== Segment start ==

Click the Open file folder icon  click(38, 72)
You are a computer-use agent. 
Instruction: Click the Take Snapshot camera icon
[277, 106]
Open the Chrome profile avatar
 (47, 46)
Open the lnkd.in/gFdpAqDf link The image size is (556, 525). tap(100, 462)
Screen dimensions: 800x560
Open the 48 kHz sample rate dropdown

== Segment end ==
== Segment start ==

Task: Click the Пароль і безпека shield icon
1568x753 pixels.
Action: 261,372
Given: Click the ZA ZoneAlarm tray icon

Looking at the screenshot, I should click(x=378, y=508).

== Segment end ==
== Segment start ==

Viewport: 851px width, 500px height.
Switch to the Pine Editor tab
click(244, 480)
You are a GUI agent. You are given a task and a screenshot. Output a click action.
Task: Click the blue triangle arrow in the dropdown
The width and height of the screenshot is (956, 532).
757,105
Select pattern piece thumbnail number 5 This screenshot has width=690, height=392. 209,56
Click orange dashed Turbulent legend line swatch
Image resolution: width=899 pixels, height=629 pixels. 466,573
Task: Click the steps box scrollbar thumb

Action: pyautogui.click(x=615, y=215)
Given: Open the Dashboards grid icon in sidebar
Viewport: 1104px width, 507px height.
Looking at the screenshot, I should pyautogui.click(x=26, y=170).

== Segment end ==

• _Work to complete_:
Search the data above for the string "dropdown" and return every line that has it.

• _Written reply_:
Open the 48 kHz sample rate dropdown
Task: Click the blue triangle arrow in the dropdown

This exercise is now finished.